Entre as empresas citadas estão a Betpremium Apostas Esportivas e Jogos Online, que representa a Better Games Entertainment no Brasil, e a Latam Entertainment Limited, responsável pelo pagamento dos valores. De acordo com a promotora, usuários da plataforma relataram não ter recebido os prêmios devidos.
Também foram acionados individualmente Adalberto Argolo dos Santos, Rebeca de Sousa Argolo e José Bonfim Santana, além da União, pela omissão na fiscalização e punição de empresas que operam de forma irregular no setor. Segundo o MP-BA, essa atribuição cabe ao Ministério da Fazenda e à Secretaria de Prêmios e Apostas.

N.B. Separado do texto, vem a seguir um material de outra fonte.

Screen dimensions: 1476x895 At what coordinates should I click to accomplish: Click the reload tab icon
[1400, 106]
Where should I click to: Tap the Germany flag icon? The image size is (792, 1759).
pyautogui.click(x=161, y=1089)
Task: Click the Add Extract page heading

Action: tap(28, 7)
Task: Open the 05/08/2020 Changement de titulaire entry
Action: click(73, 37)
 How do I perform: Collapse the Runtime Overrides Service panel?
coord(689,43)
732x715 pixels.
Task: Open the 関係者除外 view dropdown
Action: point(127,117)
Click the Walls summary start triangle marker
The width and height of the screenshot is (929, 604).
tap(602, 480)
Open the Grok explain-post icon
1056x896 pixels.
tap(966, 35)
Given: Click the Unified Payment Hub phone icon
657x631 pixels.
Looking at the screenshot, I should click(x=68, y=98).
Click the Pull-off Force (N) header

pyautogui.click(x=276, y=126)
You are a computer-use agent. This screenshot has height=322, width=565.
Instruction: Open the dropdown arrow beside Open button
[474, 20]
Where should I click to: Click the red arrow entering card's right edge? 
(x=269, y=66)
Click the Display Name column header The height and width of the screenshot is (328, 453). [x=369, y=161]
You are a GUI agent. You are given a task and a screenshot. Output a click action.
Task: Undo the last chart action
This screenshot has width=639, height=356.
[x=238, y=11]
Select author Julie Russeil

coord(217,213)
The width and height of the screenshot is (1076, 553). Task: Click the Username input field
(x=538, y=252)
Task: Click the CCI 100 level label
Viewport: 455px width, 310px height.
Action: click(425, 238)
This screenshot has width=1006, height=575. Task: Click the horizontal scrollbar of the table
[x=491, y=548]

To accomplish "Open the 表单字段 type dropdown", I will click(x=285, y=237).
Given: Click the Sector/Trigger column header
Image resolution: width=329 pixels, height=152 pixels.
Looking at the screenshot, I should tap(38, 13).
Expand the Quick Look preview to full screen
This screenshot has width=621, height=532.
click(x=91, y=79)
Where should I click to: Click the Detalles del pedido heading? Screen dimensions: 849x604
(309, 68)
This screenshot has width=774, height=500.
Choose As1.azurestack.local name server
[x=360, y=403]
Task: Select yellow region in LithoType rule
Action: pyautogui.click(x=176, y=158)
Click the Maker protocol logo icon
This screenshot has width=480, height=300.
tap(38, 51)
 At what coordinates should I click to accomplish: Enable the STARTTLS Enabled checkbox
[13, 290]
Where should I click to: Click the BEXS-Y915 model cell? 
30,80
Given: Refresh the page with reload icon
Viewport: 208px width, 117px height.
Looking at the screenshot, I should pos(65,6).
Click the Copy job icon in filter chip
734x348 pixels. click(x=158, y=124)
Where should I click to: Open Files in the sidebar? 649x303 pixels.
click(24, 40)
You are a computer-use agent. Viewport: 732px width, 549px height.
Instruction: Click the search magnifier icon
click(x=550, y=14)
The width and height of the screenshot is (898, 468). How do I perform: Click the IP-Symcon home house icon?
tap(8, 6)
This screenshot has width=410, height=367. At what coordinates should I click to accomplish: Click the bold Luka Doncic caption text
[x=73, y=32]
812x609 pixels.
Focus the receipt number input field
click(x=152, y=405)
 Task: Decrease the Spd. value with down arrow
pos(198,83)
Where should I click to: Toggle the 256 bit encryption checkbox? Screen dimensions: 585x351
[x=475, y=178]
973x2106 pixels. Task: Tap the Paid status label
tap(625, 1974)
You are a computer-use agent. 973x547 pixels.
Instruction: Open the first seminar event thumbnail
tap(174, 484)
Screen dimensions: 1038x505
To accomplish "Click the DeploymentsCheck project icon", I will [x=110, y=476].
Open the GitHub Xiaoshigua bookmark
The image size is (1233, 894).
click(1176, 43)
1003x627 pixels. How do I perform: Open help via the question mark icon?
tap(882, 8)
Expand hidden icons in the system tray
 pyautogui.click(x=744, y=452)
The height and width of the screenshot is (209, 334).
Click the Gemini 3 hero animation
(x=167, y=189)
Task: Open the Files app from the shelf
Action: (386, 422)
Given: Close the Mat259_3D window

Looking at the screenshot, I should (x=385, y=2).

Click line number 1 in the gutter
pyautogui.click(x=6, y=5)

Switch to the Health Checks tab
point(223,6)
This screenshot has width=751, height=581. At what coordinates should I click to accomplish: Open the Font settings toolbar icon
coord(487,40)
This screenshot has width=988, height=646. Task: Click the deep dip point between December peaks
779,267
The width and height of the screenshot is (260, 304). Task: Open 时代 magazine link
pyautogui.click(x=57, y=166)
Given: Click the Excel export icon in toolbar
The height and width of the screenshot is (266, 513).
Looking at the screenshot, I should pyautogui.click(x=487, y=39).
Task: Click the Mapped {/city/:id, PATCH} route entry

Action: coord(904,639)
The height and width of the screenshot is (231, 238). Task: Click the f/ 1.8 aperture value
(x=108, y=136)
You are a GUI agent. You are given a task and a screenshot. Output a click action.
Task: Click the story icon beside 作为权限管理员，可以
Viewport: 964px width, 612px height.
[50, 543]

Na ação, ajuizada na última quinta-feira (5), Suzart solicita que a Justiça conceda uma liminar para suspender imediatamente a operação, oferta e comercialização de apostas de quota fixa por parte das três empresas em todo o território nacional. Caso desejem continuar atuando, elas deverão cumprir os requisitos da Portaria SPA/MF nº 827/2024, que exige, entre outras obrigações, o pagamento de R$ 30 milhões para obter autorização de funcionamento, valor que permite a exploração de até três marcas comerciais por canal eletrônico.